Similar to competitors like Google (GOOG)(GOOGL), Apple (AAPL), and more, Microsoft is cutting its staff in anticipation of a recession. The company announced it would lay off about 18,000 employees over the next year, representing about 1% of its total workforce. About 12,500 of these employees are in sales, marketing, and engineering roles for realignment and streamlining purposes. On top of this, Microsoft has cut multiple open job listings for Azure and security software positions. Once again, this is in anticipation for an economic slowdown. Over the past 10 years, Microsoft has increased its headcount by nearly double. This is due to increasing demand for the company’s services but has caused expenses to rise much higher than before. Therefore, the likelihood of lower demand in the upcoming future is causing it to cut jobs that are no longer required.

Chart
Data by YCharts

MSFT Stock Valuation

When valuing Microsoft stock, I created a DCF based off consensus analyst estimates for free cash flow, as well as a relative valuation. For a discount rate, I used 10% to give a premium over current AAA corporate bonds, as well as a terminal growth rate of 2.5%. After applying this discount rate to the company’s future free cash flows and adjusting for net debt, a fair value of $232.24 can be calculated.

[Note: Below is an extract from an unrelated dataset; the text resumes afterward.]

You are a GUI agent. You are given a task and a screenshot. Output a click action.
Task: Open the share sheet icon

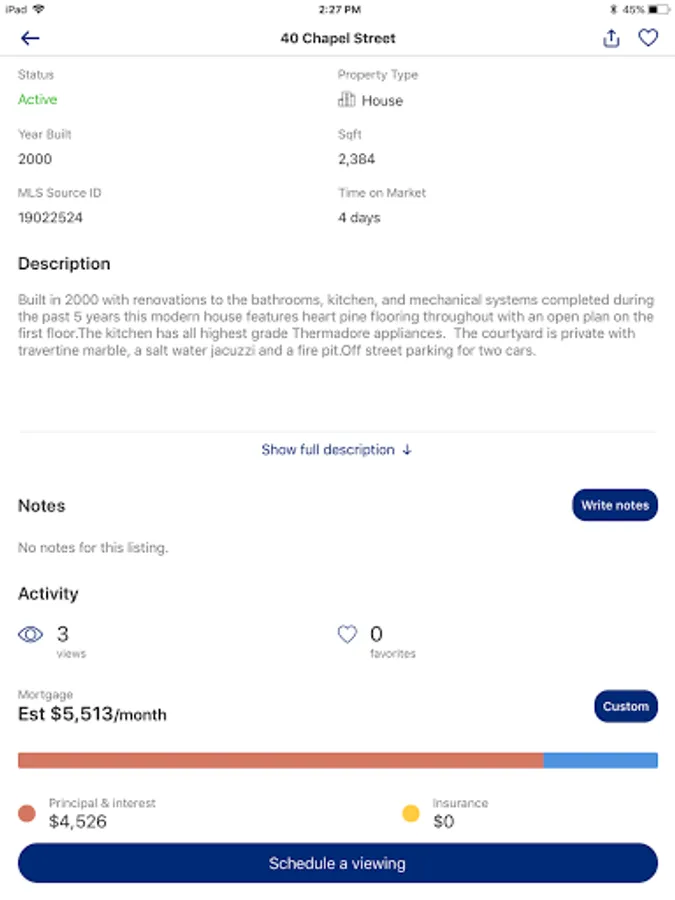[x=611, y=38]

This means the stock could have an implied downside of about 10.14%.

MSFT DCF with 10% Discount Rate

MSFT DCF with 10% Discount Rate (Created by Author)

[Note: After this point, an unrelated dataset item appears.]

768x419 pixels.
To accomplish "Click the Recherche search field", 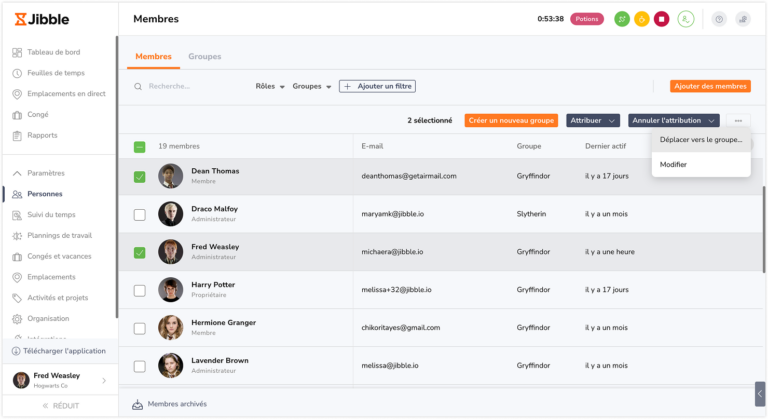I will coord(191,86).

For the relative valuation, I used the average valuation multiples of Microsoft and its competitors and consensus analyst estimates for FY23. By multiplying the consensus analyst estimates for FY23 by the average valuation multiples for EV/Revenue, EV/EBITDA, P/E, and P/S of Microsoft and its competitors, a price target of $210.66 can be calculated after adjusting for net debt. This gives the stock an implied downside of 18.49%.

Average Valuation Multiples

Average Valuation Multiples (Created by Author)

Relative Valuation of MSFT

Relative Valuation of MSFT (Created by Author)

What Does This Mean for Investors?

Microsoft is announcing its Q4 and FY22 earnings on July 26 after the market closes. The company is expected to report fourth quarter revenues of $52.37 billion, growing by 6% Q/Q and 13% Y/Y. EPS is expected to come in at $2.30, up 4% Q/Q and 6% Y/Y. As for FY22, total revenue is expected to be $198.57 billion, up 18% since FY21. EPS is expected to be $9.36, up 15% since last year. The growth is mainly being caused by double-digit revenue increases in the Intelligent Cloud segment due to rising demand for Azure. Azure is expected to perform well, as seen by IBM’s growth in its cloud services revenue. However, falling PC Shipments will likely cause the More Personal Computing segment to see little growth, if any. On top of this, the company is laying off about 1% of its workforce in anticipation of an economic downturn. However, a large buyback and dividend will help offset these issues. Due to all of these points, as well as its current share price, I will apply a Hold rating to Microsoft stock.